Speaking of corruption leads one inevitably to the elephant in the room – the nexus between insurgency, organised criminality and corruption. The three feed off each other, ensuring that there is vested interest in keeping instability going. In Afghanistan this is focused on poppy production and the sums involved are astronomical. Opium finances the Taliban and, through bribery, undermines the official state. Even northern warlords in non-Pashtun provinces would take their cut, smuggling opium north and west and supplying arms in return. Opium has been the war materiel of the Taliban. In previous wars, we have had no qualms about attacking enemy war materiel – from the blockade of Napoleonic France to the Schweinfurt ball-bearing factory. But in counter-insurgency, military force cannot be used against civilians and criminals are civilians, unless there is a cast-iron case for linking them with insurgency. Until and unless the legal framework is altered to allow the destruction of insurgent or terrorist finance, we will face this problem just as we did with diamonds in Sierra Leone, cocaine in South America and tobacco and livestock smuggling in Northern Ireland. The traffickers and refiners must be attacked and the big growers’ crops eradicated. For the small farmer, a proper system of alternative livelihoods which allows food crops to be got to markets and processing plants must take the place of a drug market that comes to them.

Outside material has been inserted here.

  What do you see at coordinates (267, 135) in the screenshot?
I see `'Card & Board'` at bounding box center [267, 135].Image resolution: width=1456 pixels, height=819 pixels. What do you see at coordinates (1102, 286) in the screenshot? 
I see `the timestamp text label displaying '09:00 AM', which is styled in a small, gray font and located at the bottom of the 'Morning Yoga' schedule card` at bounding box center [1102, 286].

Insurgencies and counter-insurgencies, if not won outright by one side or the other, are usually resolved through a process of negotiation in which both sides apply force, messaging and other resources in order to shift the position of the other. Eventually, both sides reach a compromise position – how far in one direction or the other depends on how successfully one side or other applies its available resources. This was under way between the US, the Afghan government and the Taliban in Qatar and the result would probably have been some sort of compromise. But by removing the actuality, or even the threat, of force while this process was under way has simply handed victory to the Taliban.

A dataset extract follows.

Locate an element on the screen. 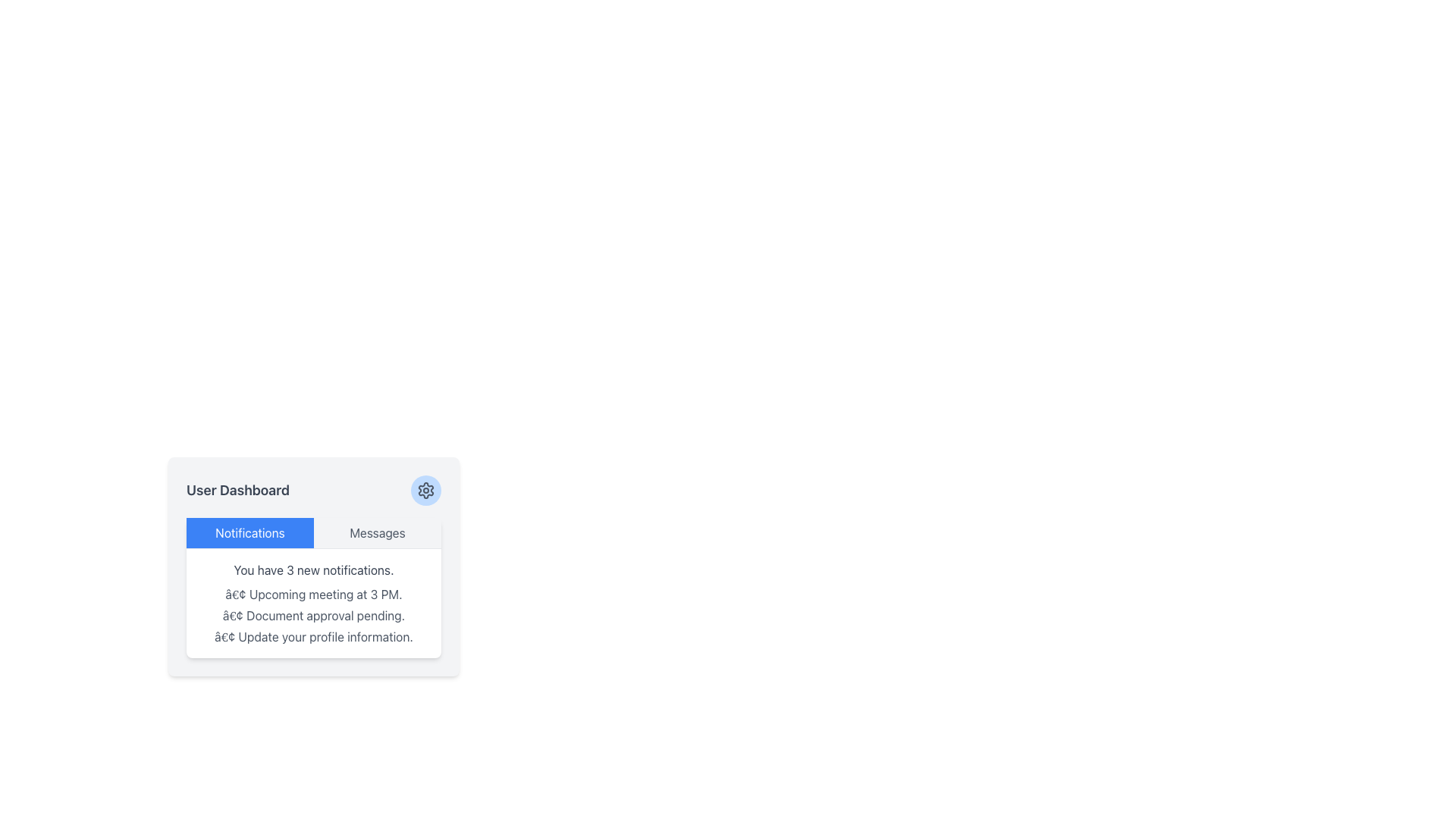 This screenshot has width=1456, height=819. the 'Notifications' tab button located is located at coordinates (250, 532).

It is now too late to do anything about Afghanistan – sadly, the will is not there in London or Washington – but at least the latter has the means to act if it chose. The last three British governments have so far emasculated defence that we are not capable of intervening anywhere, even if it were necessary and right. One can hear the laughter from Beijing, Tehran, Moscow, Damascus and Pyongyang. Our enemies know that they can do as they wish. There should be no laughter from Islamabad and if there is, it will soon be drowned out by the noise of chickens coming home to roost. In most of Afghanistan it will be the sound of gunfire that drowns out all else, as the Taliban shoot those who do not conform, sell women into slavery and return the country to its darkest days. Will they give safe haven again to the likes of Al-Quaeda? Probably – but they will take their time and take care until they are sure that the lack of spine in Washington will not once again bring down on their heads the storm that broke after 9/11.